Why Cybersecurity Is Crucial To The Medical Industry
The medical industry is not behind on technological advancements as more and more medical facilities have begun to use more technologically advanced equipment. Unfortunately, even the gadgets that hospitals and people rely on to keep track of their physical states are not exempted from being victimized by cybercrimes. From hacking hospital records to more direct damage infliction on patients, the medical industry grows concerned about the looming threat of cyber attacks.
In 2015, the FDA urged manufacturers of medical devices to ensure the security of their products. As these devices are usually connected to hospital servers via the internet, it puts patients at risk of being hacked, thereby releasing private information.

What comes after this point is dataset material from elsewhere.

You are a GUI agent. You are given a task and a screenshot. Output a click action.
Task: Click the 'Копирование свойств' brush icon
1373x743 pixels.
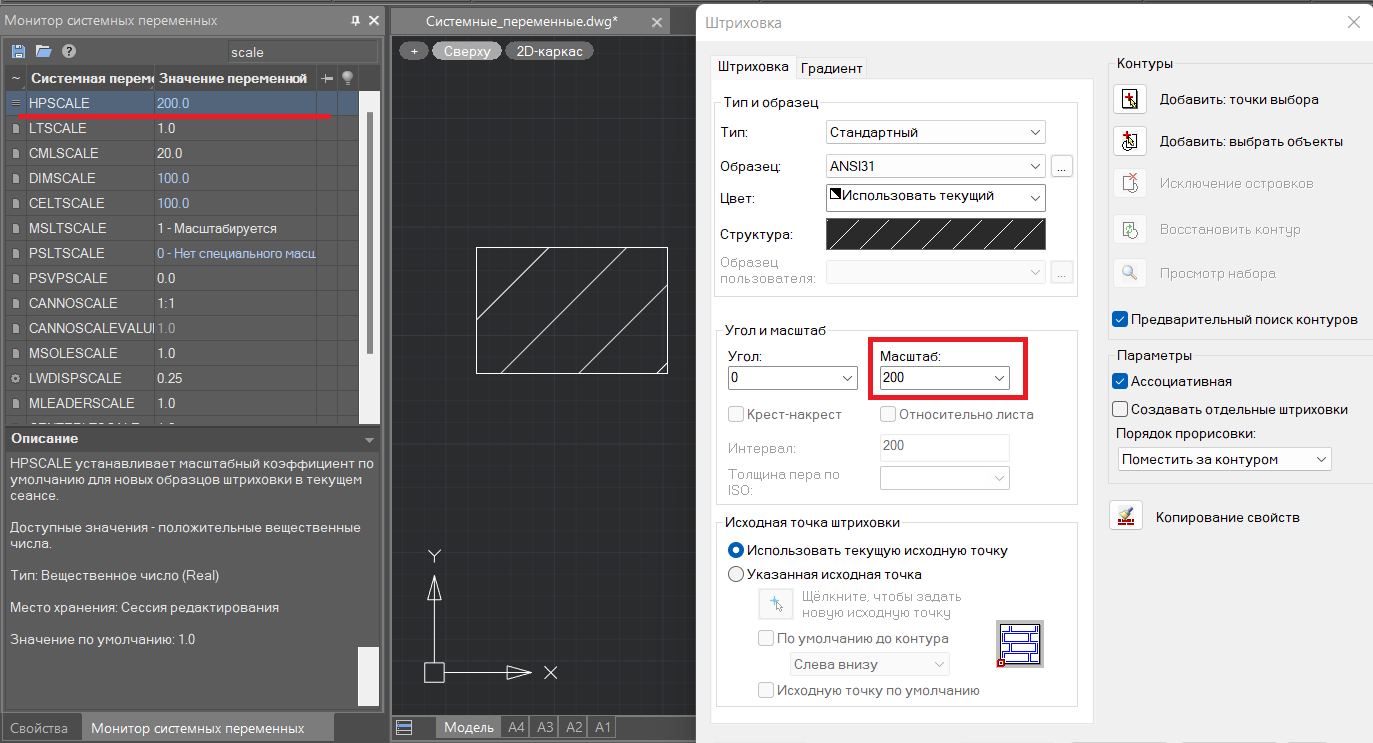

In the same memo, the FDA required medical manufacturers to report any significant cyber-security threat especially if it could lead to serious health concerns or even death.
Possible Threats Cyber Crimes Pose
The persistent threat that the medical industry faces lies in the vulnerability of their equipment. A simple hack in a hospital's main network can compromise or leak all of their patient's personal data. It doesn't sound that threatening until cybercriminals hold the entire patient record by hostage, which is exactly what happened to a hospital in California earlier this year where the hospital had to pay $17,000 to the hackers just to gain access to their own records. Attacks such as these are rarely made public for obvious reasons. It would be hard to trust a medical facility that can't even protect their own records.
Another, and possibly more dangerous, way that cyber-security is relevant is when it comes to more personal hospital equipment. The possibility of hacking a drug-infusion pump and even implantable devices poses a serious, more direct and possibly even fatal threat to patients.
New FDA Guidelines: Cybersecurity For Medical Devices
With the constant threat of cyber-crimes on the plate, the FDA has recently released a new set of guidelines that could mitigate the probability of such devious acts. The statement was released on Dec. 27 by Suzanne B. Schwartz M.D., M.B.A. The message focused on the FDA's continuous efforts to ensure patient safety and security by working with medical manufacturers in ensuring the security of their devices. Recommendations included devising a way to detect any cyber-anomalies and employing prevention measures such as software patches.
Embracing the advancements that innovation contributes to the medical industry includes acknowledging both the strengths, limitations and even threats that come along with it. That being said, the FDA is continuous in their efforts to ensure the security and safety of both the patients and the medical industry.